UNITED STATES
SECURITIES AND EXCHANGE COMMISSION
FORM 8-K
CURRENT REPORT
Date of Report: (Date of earliest event reported): April 28, 2005
Rock-Tenn Company
Georgia (State or Other Jurisdiction of Incorporation) |
0-23340 (Commission File Number) |
62-0342590 (IRS Employer Identification No.) |
504 Thrasher Street, Norcross, Georgia (Address of principal executive offices) |
30071 (Zip Code) |
(770) 448-2193
(Registrants telephone number, including area code)
Check the appropriate box below if the Form 8-K filing is intended to simultaneously satisfy the filing obligation of the registrant under any of the following provisions:
o Written communications pursuant to Rule 425 under the Securities Act (17 CFR 230.425) | ||||
o Soliciting material pursuant to Rule 14a-12 under the Exchange Act (17 CFR 240.14a-12) | ||||
o Pre-commencement communications pursuant to Rule 14d-2(b) under the Exchange Act (17 CFR 240.14d-2(b)) | ||||
o Pre-commencement communications pursuant to Rule 13e-4(c) under the Exchange Act (17 CFR 240.13e-4(c)) |
Item 1.01. Entry into a Material Definitive Agreement | ||||||||
SIGNATURES |
Item 1.01. Entry into a Material Definitive Agreement
On April 28, 2005, Rock-Tenn Company (Rock-Tenn) and Gulf States Paper Corporation, a Delaware corporation (Gulf States), entered into an Asset Purchase Agreement (the Purchase Agreement) with the following related entities: Rock-Tenn Packaging and Paperboard, LLC, a Georgia limited liability company that is indirectly wholly-owned by Rock-Tenn, GSPC Enterprises, Inc., a Delaware corporation and a wholly-owned subsidiary of Gulf States, Gulf States-Texas, L.L.C., a Delaware limited liability company that is indirectly wholly-owned by Gulf States, and Gulf States-Texas, L.P., a Delaware limited partnership that is indirectly wholly-owned by Gulf States. Rock-Tenn and Rock-Tenn Packaging and Paperboard, LLC are collectively referred to herein as the Buyer. Gulf States, GSPC Enterprises, Inc., Gulf States-Texas, L.L.C. and Gulf States-Texas, L.P. are collectively referred to herein as the Seller.

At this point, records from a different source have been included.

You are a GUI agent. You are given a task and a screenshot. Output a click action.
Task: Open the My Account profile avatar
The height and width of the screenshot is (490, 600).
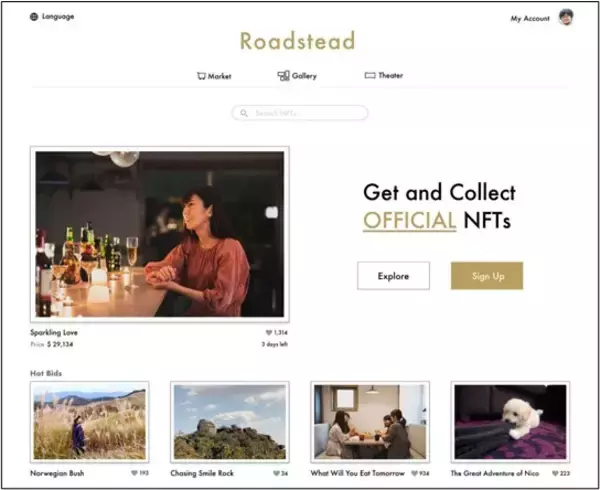coord(566,17)
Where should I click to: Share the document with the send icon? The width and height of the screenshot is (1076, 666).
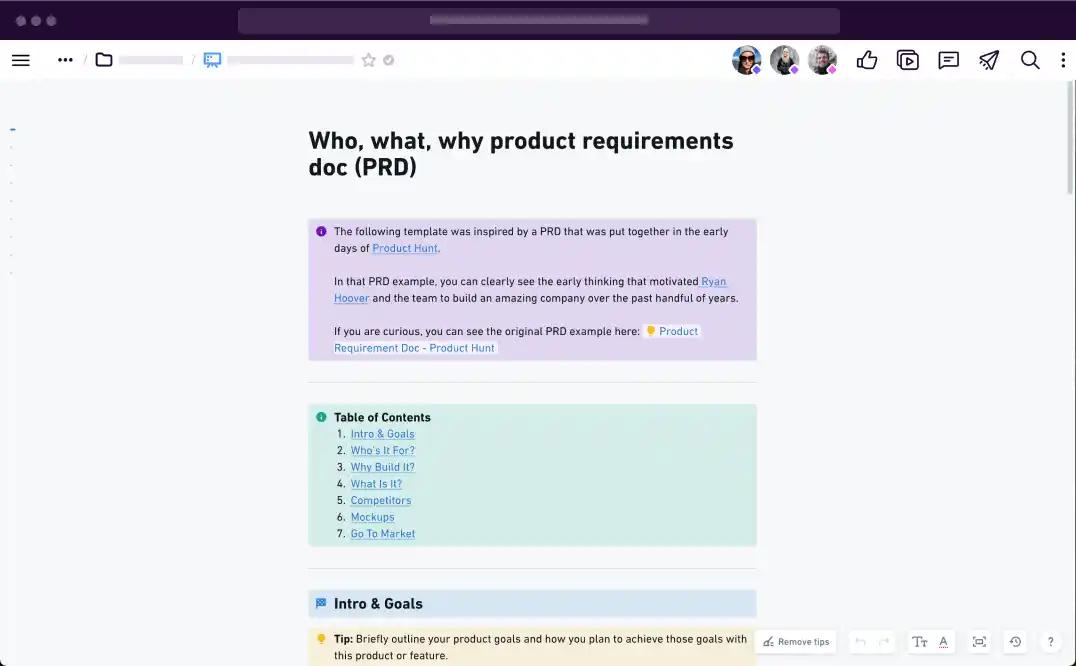(989, 60)
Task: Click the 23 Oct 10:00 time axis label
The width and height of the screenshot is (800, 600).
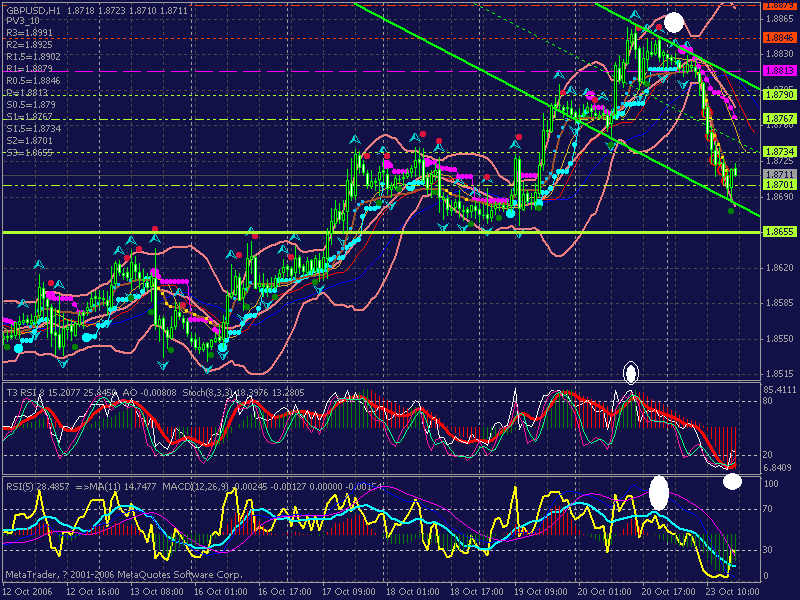Action: (x=732, y=592)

The Purchase Agreement provides that, upon the terms and subject to the conditions set forth in the Purchase Agreement, the Buyer will acquire substantially all of the assets of the Sellers Pulp and Paperboard and Paperboard Packaging (GSPP) business and assume certain of the Sellers related liabilities (the Acquisition) for a purchase price of $540 million in cash. The purchase price is subject to adjustments to reflect, among other things, changes in the Sellers working capital related to GSPP and certain pre-closing capital expenditures. Subject to satisfaction or waiver of all conditions to closing, Rock-Tenn expects the Acquisition to close in early June 2005.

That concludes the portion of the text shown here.